Written task: Can you reproduce the entries below with every "Instruction" replaced by "Goal" and everything else left unchanged?

Records from a collection
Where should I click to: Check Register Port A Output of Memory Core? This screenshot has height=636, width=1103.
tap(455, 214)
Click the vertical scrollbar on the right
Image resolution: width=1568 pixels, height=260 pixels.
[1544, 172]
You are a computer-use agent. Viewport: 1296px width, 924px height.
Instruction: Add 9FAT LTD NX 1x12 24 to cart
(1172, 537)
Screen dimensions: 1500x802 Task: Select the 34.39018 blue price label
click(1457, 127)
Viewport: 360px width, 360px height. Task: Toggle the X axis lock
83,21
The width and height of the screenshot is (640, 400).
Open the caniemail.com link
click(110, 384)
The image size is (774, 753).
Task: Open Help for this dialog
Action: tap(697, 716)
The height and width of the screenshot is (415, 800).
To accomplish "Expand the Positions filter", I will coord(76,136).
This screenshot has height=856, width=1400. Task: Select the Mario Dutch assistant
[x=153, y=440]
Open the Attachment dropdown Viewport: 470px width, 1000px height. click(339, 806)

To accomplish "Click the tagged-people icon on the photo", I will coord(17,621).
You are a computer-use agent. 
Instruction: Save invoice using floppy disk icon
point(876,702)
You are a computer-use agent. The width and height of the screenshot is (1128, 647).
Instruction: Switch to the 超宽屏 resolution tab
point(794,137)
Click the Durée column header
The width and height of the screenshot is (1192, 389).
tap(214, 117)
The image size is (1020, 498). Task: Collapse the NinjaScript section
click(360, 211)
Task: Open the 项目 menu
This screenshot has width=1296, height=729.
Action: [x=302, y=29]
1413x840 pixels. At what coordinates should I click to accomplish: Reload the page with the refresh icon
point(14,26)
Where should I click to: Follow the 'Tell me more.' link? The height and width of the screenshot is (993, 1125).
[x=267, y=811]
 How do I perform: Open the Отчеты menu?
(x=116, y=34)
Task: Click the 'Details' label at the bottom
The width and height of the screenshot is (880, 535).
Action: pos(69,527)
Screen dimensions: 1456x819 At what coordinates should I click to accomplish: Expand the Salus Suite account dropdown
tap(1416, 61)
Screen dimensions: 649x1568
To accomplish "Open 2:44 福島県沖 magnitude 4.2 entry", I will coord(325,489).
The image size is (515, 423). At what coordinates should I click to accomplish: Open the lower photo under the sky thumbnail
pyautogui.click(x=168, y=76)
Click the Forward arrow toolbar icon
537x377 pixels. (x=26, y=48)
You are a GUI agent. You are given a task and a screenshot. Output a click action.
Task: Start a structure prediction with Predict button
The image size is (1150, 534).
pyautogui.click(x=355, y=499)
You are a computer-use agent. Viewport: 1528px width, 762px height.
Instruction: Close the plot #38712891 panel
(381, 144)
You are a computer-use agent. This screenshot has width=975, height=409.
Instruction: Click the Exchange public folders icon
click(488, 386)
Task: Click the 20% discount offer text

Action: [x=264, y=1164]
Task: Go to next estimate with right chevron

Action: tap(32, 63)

Response for this exercise:
Where should I click to: Check Register Port A Output of Memory Core? This screenshot has height=636, width=1103.
tap(455, 214)
Click the vertical scrollbar on the right
Image resolution: width=1568 pixels, height=260 pixels.
[1544, 172]
You are a computer-use agent. Viewport: 1296px width, 924px height.
Goal: Add 9FAT LTD NX 1x12 24 to cart
(1172, 537)
Screen dimensions: 1500x802 Task: Select the 34.39018 blue price label
click(1457, 127)
Viewport: 360px width, 360px height. Task: Toggle the X axis lock
83,21
The width and height of the screenshot is (640, 400).
Open the caniemail.com link
click(110, 384)
The image size is (774, 753).
Task: Open Help for this dialog
Action: tap(697, 716)
The height and width of the screenshot is (415, 800).
To accomplish "Expand the Positions filter", I will coord(76,136).
This screenshot has height=856, width=1400. Task: Select the Mario Dutch assistant
[x=153, y=440]
Open the Attachment dropdown Viewport: 470px width, 1000px height. click(339, 806)

To accomplish "Click the tagged-people icon on the photo", I will coord(17,621).
You are a computer-use agent. 
Goal: Save invoice using floppy disk icon
point(876,702)
You are a computer-use agent. The width and height of the screenshot is (1128, 647).
Goal: Switch to the 超宽屏 resolution tab
point(794,137)
Click the Durée column header
The width and height of the screenshot is (1192, 389).
tap(214, 117)
The image size is (1020, 498). Task: Collapse the NinjaScript section
click(360, 211)
Task: Open the 项目 menu
This screenshot has width=1296, height=729.
Action: [x=302, y=29]
1413x840 pixels. At what coordinates should I click to accomplish: Reload the page with the refresh icon
point(14,26)
Where should I click to: Follow the 'Tell me more.' link? The height and width of the screenshot is (993, 1125).
[x=267, y=811]
 How do I perform: Open the Отчеты menu?
(x=116, y=34)
Task: Click the 'Details' label at the bottom
The width and height of the screenshot is (880, 535).
Action: pos(69,527)
Screen dimensions: 1456x819 At what coordinates should I click to accomplish: Expand the Salus Suite account dropdown
tap(1416, 61)
Screen dimensions: 649x1568
To accomplish "Open 2:44 福島県沖 magnitude 4.2 entry", I will coord(325,489).
The image size is (515, 423). At what coordinates should I click to accomplish: Open the lower photo under the sky thumbnail
pyautogui.click(x=168, y=76)
Click the Forward arrow toolbar icon
537x377 pixels. (x=26, y=48)
You are a GUI agent. You are given a task and a screenshot. Output a click action.
Task: Start a structure prediction with Predict button
The image size is (1150, 534).
pyautogui.click(x=355, y=499)
You are a computer-use agent. Viewport: 1528px width, 762px height.
Goal: Close the plot #38712891 panel
(381, 144)
You are a computer-use agent. This screenshot has width=975, height=409.
Goal: Click the Exchange public folders icon
click(488, 386)
Task: Click the 20% discount offer text

Action: [x=264, y=1164]
Task: Go to next estimate with right chevron

Action: tap(32, 63)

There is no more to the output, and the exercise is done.